中部電力の地震データ不正問題 「過剰な審査」「技術者の倫理喪失」と対立か、波紋広がる

山中委員長「明らかにねつ造でごまかし」

   これに対して、山中委員長は「調査報告書に引きずられることはない。『ノーリスク』など誤解もあるようだ」と答え、今回の問題について「技術者の倫理の喪失で、委員会の総意だ」と強調した。

   調査委員会は専門性の高い3人の弁護士で構成される。2026年1月に中電が立ち上げ、再発防止に向けた提言も含めて250ページの報告書を公表した。通常、第三者となる弁護士らでつくる調査委員会は報告書の公表と共に記者会見するケースが多い。10ページ前後の要約版も作られる。

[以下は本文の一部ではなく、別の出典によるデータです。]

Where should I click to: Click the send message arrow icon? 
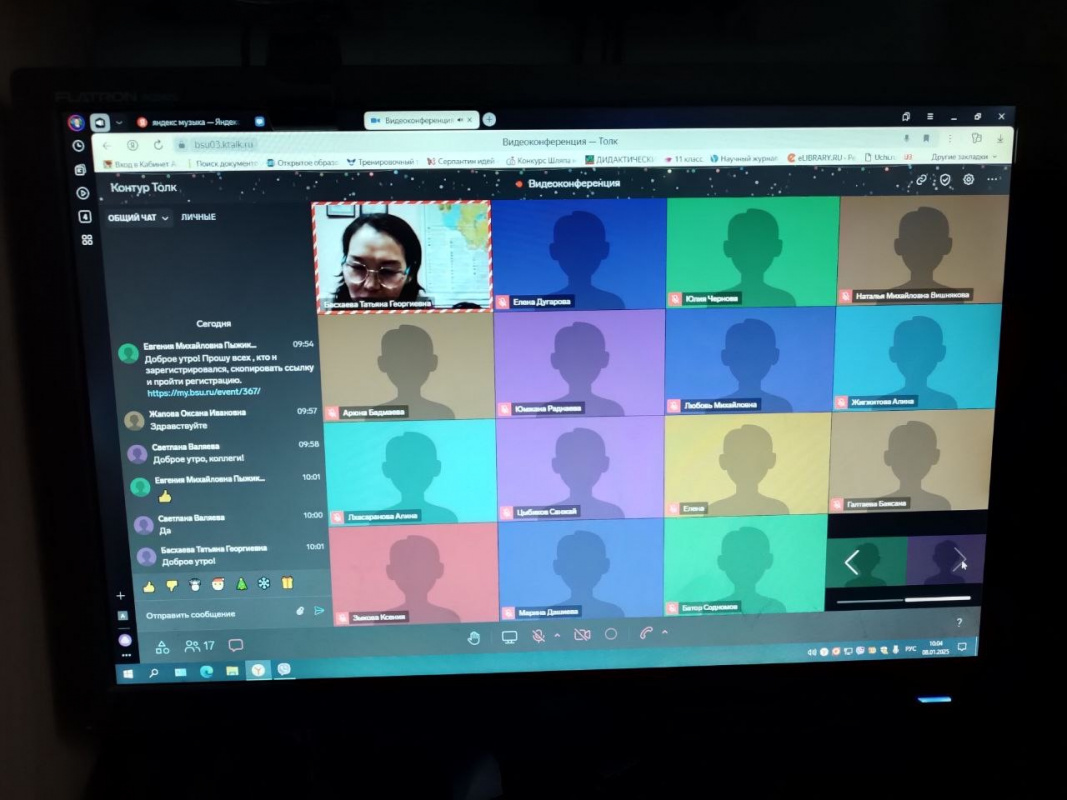click(319, 610)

   だが、今回は会見はなく、要約版も作られていなかった。調査委員会は中電を通じ「(本件の各行為に関して)改ざん、ねつ造、(地震動の)過小評価、データ不正といった言葉で単純化して、簡潔に表現することも妥当ではない」との理由を説明した。

   マスコミ各社は「改ざん問題」「不正問題」などと表記している。山中委員長は会見で「明らかにねつ造でごまかし。委員会の判断に変わりはない。調査委員会の考え、それはそれでけっこうだ」と述べた。